Investors may also have been spooked by the timing of the deal, since many observers believe the current boom in U.S. consumer credit is in a late stage. The subprime credit card business typically takes a bigger hit during recessions than the prime card market does. Ally expects the acquisition to close in the third quarter of this year.

Sanjay Sakhrani, an analyst at Keefe, Bruyette & Woods, is among the observers who were surprised by Ally’s decision to enter the subprime card business at this point in the credit cycle. “I would say that the investment community in general has been very nervous about the fact that the good times have lasted for so long,” he said.

But Sakhrani noted that investors have typically given better valuations to companies that have higher risk profiles. He wrote in a research note Wednesday that shares in Ally are cheap while reiterating his recommendation that investors buy the stock.

Ally executives expressed confidence in the ability of the acquired company’s team to weather credit cycles. “Risk-adjusted returns have been consistent over time, including during the economic downturn,” Brown said.

Also participating in the conference call was Don Berman, the chairman and CEO of CardWorks. Berman, who owns 70% of the privately held company’s stock, plans to join Ally’s board of directors and become a member of Ally's executive management team after the deal closes.

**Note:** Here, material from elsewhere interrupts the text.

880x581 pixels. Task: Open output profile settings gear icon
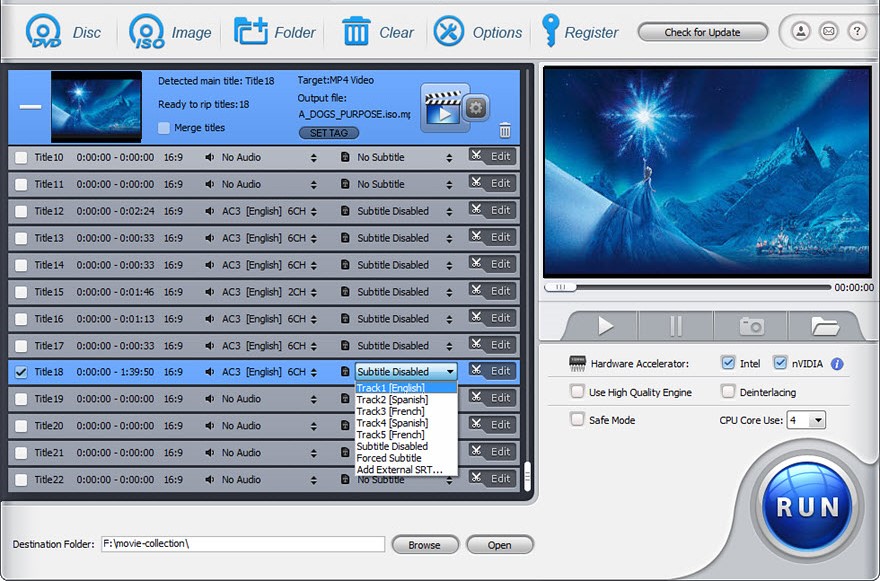(477, 107)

He argued that CardWorks was able to remain profitable during the last economic downturn because of its discipline. “It’s knowing when to be assertive in the market and when not to be,” Berman said.

Merrick Bank offers an unsecured credit card that currently includes an annual fee of up to $72 and an account setup fee of up to $75. Consumer advocates argue that this kind of pricing obscures the true cost of credit, since fees are not included in the annual percentage rate. Merrick Bank charges APRs of 18.95% to 29.2% on purchases with its unsecured card.

In addition to credit cards, Merrick Bank offers loans on purchases of boats, recreational vehicles and horse trailers. Last year, credit card loans represented 72% of the parent company’s $4.7 billion in assets, while recreational lending accounted for 15%.

Ally used to make loans for purchases of RVs, but the company announced in August 2018 that it was exiting that business, explaining that the move would allow employees to put more energy and resources into the firm’s core businesses.